» Source
· · · · ·

1. LES SIX FANTASTIQUES
Miu Miu FW25

Le passage à l’âge adulte de Miu Miu
Miu Miu a toujours joué la ligne fine entre jeune fille impertinente et femme pleine d’assurance prête à payer ses “bills, bills, bills”. Et cette nouvelle saison ne déroge pas à la règle avec une collection réalisée avec brio. Ici les silhouettes juvéniles sont modernisées avec des pantalons de survêtement plissés plutôt formels, des tailleurs jupe en laine, des boléros structurés, des pulls zippés et fendus de manière asymétrique (comme s’ils avaient été enfilés à la va-vite) ou encore des robes d’été fleuries avec les bretelles tombant sur les épaules (comme si elles étaient un peu trop grandes et donc empruntées à une daronne). Si on rajoute à ça les cheveux en bataille tout droit sortis du lit après une courte nuit, la femme Miu Miu est décidément la go ultra-chic du 21e siècle qui rentre dans la vie active mais qui, à peine engagée dans le contrat social, se retrouve au BDR écrasée par les diktats de la société. Du génie.

Issey Miyake FW25

Le vêtement en mouvement selon Issey Miyake
Pour sa nouvelle collection automne-hiver 2025, Satoshi Kondo, le directeur artistique d’Issey Miyake, a montré plus que des vêtements en donnant à voir une véritable expérience sartoriale sous la forme d’une performance, où des danseurs·ses, au milieu des mannequins, ont illustré par leurs mouvements la métamorphose incessante du textile au travers d’une palette de couleurs vives sur des robes en maille tricotées sans couture, des superpositions, empilant chemises et pulls, ou encore plissé. Le tout avec pour seule interrogation : qu’est-ce que le vêtement ? Un simple bout de tissu immobile ou une sculpture mouvante qui façonne les corps ? Et sinon, est-ce qu’un simple sac de shopping peut aussi être utilisé comme une pièce à porter ? Vous avez quatre heures. En ce qui concerne Satoshi Kondo, il a déjà rendu sa copie et c’est un 20 sur 20.

Alaïa FW25

Les corps transformés d’Alaïa
Chez Alaïa, Pieter Mulier nous donne envie de réviser nos théorèmes de géométrie : au moment où les corps fondent sous Ozempic et que les influenceuses enlèvent leur BBL, les silhouettes “alaïennes” jouent avec les proportions. Cagoule roulottée, épaules cerclées ou tailles bordées façon Airbag couture, ou encore les tops sans manches, entre camisole et chrysalide sont les meilleurs artefacts pour mettre un peu de distance entre nous et le reste du monde.

Victoria Beckham FW25

Le less is more de Victoria Beckham
Victoria Beckham joue le Less is more avec une réinterprétation du dressing du quotidien. Ne partez pas ! On sait, ça sonne boring et pourtant, c’est une réussite. Comprendre : revisiter les basiques du vestiaire masculin féminin en sublimant le corps. D’abord avec de l’élégance hot comme les Costumes à même la peau ou les chaussures intégrées à l’ourlet du pantalon pour des jambes longues comme un lundi, mais aussi avec une bonne dose de sens de l’humour (sexy) notamment avec les robes rouleaux de papier. C’est dans la Posh !

· · · · ·

» Consigne
D'après la source, quelles pièces de vêtement modernisent les silhouettes juvéniles de la collection Miu Miu ? Énumérez-les toutes.

· · · · ·

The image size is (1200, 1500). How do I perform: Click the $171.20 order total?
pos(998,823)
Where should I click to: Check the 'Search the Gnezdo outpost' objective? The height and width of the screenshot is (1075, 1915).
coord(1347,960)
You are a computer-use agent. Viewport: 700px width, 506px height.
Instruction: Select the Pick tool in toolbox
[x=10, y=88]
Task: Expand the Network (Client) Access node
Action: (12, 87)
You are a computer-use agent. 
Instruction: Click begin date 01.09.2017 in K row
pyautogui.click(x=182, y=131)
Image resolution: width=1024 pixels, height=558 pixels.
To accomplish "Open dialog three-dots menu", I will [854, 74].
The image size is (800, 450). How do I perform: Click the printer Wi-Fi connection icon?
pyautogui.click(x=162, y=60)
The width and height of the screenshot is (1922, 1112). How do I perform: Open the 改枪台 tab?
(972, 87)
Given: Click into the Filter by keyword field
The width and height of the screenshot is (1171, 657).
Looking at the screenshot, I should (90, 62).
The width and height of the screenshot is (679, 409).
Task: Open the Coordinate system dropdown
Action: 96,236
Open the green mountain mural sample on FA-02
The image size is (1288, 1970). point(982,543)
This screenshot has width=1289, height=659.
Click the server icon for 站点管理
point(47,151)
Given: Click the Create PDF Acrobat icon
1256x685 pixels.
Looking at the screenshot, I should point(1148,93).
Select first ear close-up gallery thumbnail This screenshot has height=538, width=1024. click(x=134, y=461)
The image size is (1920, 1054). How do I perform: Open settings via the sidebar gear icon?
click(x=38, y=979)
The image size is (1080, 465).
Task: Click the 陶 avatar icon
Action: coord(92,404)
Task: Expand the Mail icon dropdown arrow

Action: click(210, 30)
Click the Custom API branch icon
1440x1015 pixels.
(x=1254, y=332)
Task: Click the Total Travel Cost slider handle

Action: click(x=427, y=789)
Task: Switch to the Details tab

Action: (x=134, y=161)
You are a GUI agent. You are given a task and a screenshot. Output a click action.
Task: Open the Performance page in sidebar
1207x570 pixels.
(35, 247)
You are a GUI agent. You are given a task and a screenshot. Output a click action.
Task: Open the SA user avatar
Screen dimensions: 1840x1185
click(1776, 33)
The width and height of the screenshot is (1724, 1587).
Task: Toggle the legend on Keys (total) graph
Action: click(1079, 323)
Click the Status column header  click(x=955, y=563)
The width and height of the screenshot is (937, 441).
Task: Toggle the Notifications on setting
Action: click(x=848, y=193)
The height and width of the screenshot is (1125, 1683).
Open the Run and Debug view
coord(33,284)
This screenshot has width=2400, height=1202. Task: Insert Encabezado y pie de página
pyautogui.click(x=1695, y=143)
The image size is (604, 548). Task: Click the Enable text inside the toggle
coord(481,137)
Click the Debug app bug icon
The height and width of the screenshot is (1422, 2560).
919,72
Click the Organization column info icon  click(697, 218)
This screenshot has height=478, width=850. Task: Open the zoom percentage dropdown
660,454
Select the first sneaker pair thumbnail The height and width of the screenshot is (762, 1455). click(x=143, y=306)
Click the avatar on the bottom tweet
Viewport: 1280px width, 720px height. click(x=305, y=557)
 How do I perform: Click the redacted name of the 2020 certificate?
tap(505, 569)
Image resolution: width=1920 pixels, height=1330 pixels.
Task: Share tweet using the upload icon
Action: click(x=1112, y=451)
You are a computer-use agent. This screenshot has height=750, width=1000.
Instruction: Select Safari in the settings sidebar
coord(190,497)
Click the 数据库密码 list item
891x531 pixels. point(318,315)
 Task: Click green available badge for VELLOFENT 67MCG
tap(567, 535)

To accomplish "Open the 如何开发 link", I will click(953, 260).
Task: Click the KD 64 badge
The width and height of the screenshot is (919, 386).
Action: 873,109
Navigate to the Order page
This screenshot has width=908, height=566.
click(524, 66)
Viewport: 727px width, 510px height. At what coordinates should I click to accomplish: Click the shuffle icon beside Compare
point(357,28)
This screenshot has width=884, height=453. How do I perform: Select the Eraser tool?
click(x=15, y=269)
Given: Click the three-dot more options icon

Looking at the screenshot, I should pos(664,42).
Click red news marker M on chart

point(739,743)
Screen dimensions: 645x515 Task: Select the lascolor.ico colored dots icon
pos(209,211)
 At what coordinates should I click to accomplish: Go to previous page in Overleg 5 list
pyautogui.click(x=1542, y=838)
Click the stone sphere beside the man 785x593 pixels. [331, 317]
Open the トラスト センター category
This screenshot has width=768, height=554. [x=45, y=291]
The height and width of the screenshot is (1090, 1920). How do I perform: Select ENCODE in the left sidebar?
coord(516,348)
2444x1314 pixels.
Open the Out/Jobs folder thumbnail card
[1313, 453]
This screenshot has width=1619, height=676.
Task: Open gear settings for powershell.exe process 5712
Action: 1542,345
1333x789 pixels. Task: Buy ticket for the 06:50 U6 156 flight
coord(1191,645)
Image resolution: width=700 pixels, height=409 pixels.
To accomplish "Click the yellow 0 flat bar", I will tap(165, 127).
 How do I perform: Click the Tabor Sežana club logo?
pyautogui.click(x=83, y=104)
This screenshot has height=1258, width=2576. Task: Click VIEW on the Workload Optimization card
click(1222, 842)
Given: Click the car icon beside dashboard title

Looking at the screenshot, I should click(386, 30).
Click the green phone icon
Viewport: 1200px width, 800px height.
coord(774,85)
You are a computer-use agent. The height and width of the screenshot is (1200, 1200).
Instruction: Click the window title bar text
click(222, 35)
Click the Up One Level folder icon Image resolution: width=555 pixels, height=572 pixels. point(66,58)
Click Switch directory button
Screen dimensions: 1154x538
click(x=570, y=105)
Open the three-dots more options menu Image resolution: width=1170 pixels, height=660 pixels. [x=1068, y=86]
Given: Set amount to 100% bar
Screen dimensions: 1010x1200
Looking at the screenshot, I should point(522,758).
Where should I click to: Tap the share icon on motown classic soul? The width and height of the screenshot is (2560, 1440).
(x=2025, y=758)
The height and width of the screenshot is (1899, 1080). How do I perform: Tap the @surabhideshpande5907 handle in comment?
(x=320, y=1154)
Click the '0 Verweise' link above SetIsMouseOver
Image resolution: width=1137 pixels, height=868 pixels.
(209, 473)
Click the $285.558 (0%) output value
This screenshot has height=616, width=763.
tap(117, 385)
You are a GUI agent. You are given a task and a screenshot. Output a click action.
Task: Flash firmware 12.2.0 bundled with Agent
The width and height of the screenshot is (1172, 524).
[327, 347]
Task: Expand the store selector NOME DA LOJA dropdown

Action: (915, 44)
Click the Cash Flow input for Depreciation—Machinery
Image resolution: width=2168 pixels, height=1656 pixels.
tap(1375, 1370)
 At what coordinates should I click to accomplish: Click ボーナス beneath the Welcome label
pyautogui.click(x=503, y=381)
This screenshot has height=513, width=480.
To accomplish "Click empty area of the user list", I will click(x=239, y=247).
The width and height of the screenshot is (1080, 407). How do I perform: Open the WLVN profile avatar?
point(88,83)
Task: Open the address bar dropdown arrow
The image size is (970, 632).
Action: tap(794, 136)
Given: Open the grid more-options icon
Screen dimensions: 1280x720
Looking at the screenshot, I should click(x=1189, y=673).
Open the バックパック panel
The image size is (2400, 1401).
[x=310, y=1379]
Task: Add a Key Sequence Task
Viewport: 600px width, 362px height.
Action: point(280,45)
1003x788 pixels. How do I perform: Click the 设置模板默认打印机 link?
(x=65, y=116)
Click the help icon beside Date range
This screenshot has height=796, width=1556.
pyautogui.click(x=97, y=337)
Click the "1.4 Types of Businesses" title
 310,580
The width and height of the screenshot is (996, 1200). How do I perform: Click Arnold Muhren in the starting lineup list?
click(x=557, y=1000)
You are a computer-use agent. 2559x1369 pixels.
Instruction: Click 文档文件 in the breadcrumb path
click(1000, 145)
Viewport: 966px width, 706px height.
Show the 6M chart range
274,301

· · · · ·

» Réponse
- des pantalons de survêtement plissés plutôt formels
- des tailleurs jupe en laine
- des boléros structurés
- des pulls zippés et fendus de manière asymétrique
- des robes d'été fleuries avec les bretelles tombant sur les épaules